** Start of Passage shown **
Today I took advantage of some spare time and got to work on bringing together one fuselage half of my bubble top Hurricane project. Late last week, I marked out where I was going to make my cuts on the donor kit fuselages and today I put saw to plastic. Here's the result of about an hour or so of work:


The donor kits, Smer reissues of the Heller 1/72 Yakovlev Yak-3 (Top) and Hawker Hurricane IIc (Middle) came together much better than I had hoped for.

I've given the combined fuselage a coarse sanding to bring the contours together a shade better, they were pretty close to begin with, but that's all I've done so far. With any luck, I'll have the other half done by the end of the week and the whole thing done by the end of summer.

I am piecing together a back story, the finished aircraft will be Czechoslovakian. I've got some numbers and Czech roundels from an aftermarket decal sheet and I also found some interwar Czechoslovak air regiment symbol decals today.

The basic premise is that the Munich agreement does not get signed, Poland and Czechoslovakia recieve Hurricanes to bolster their own forces of indigenously produced military gear. Poland and Czechoslovakia both also recieve licenses to produce Hurricanes.

For Czechoslovakia, this was particularly good news. Due to a tempermental Hispano engine, the Avia B.135 fighter was experiencing unacceptable performance shortcomings and a modern monoplane fighter was needed desperately, The Hurricane filled that gap admirably. After a couple of false starts, the B.135 was successfully mated to a Skoda produced Merlin engine.
** End of Passage shown **
* _Exercise details_
Resume the post about the bubble top Hurricane build, picking up after its last sentence.
** Start of Extracted data **
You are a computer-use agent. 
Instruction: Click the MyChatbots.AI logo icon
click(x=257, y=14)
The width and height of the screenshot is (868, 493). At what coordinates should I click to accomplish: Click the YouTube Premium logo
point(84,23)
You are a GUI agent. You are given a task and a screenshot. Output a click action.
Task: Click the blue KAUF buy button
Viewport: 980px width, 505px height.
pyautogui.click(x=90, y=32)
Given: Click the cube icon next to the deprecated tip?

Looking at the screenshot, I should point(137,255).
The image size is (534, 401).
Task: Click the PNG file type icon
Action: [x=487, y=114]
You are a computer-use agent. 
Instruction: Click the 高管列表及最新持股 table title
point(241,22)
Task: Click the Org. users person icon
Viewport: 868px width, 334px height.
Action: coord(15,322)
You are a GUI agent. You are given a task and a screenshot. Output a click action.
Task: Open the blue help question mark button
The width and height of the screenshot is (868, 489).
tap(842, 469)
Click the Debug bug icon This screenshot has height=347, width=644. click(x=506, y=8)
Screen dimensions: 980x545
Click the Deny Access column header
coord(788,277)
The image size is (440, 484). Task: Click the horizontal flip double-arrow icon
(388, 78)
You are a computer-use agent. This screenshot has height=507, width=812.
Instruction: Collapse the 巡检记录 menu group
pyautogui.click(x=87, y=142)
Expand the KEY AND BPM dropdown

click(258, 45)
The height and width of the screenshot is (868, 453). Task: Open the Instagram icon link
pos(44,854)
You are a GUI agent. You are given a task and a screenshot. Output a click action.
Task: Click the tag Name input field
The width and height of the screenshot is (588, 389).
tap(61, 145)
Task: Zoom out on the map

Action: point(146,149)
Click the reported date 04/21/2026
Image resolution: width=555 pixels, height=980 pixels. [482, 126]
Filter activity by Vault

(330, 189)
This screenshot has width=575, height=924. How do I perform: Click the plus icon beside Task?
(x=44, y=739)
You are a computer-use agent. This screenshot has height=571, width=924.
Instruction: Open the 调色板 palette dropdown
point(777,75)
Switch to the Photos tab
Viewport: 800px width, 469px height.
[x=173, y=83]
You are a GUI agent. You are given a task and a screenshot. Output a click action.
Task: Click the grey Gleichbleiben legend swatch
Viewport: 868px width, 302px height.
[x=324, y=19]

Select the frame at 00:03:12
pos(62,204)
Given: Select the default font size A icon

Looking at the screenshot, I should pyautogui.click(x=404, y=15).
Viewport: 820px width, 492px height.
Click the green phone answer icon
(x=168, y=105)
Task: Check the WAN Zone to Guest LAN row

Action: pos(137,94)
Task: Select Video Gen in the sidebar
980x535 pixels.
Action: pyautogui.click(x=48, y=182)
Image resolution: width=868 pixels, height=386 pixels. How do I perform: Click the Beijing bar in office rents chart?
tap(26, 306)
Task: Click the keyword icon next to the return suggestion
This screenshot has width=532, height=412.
** End of Extracted data **
* _Final result_
As adequate numbers of B.135s found their way to air defense regiments, the Hurricanes were moved to ground support duties.

Of course it needs more fleshing out, but I'll basically have the eastern front in western Poland and Czechoslovakia. In the course of the fighting, despite having been discouraged from doing so by both Britain and America, the Soviets sent "Assistance Regiments" into Poland and Czechoslovakia to further insure that Germany travelled no further east.

The Hurricanes were instrumental in keeping Poland a Czechoslovakia largely out from under the Third Reich's thumb, however, they were no help against the insideous Soviet "Assistance Regiments" that turned out to be harbingers of Czechoslovak and Polish history from the end of the war until 1989.

I'm going to try to work Hungary, Bulgaria and Romania into the plot somehow too.

Any comments on both the model and back story are most welcome and appreciated.

I will post more in progress pics as progress is made.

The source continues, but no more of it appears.